(Data taken from a collection)
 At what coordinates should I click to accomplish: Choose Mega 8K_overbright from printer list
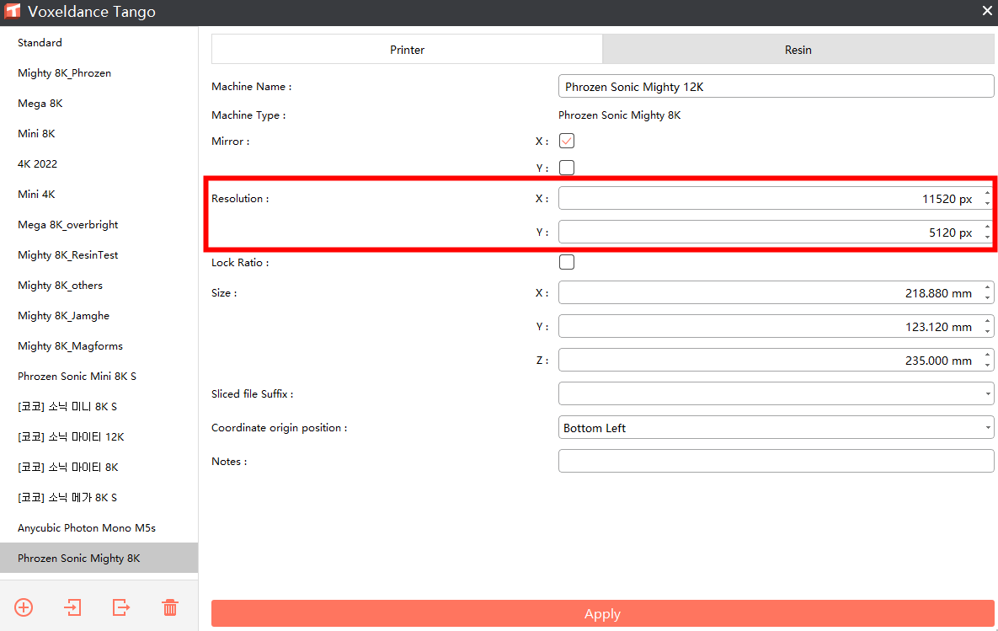(x=68, y=225)
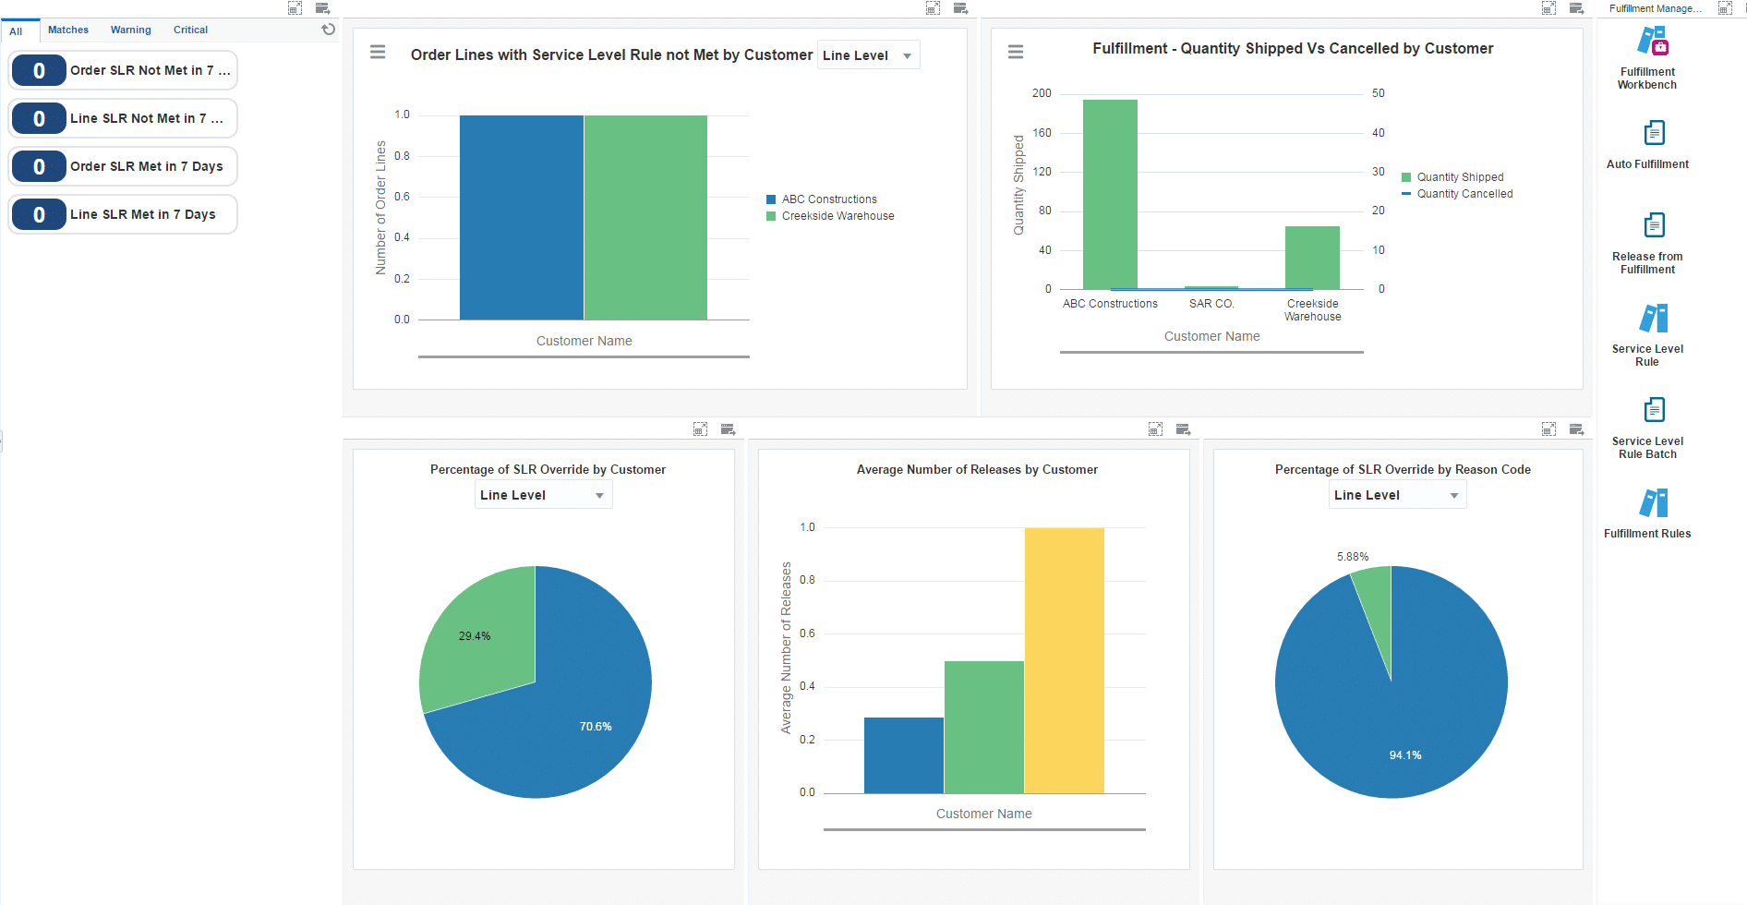Refresh the SLR infolet counts
Viewport: 1747px width, 905px height.
point(329,29)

* _WHAT THIS TASK INVOLVES_
Copy every one of the entries above word for word, leaving the pictures out of your answer.

* _TASK RESULT_
 At what coordinates should I click to accomplish: Choose Mega 8K_overbright from printer list
(x=68, y=225)
Refresh the SLR infolet counts
Viewport: 1747px width, 905px height.
point(329,29)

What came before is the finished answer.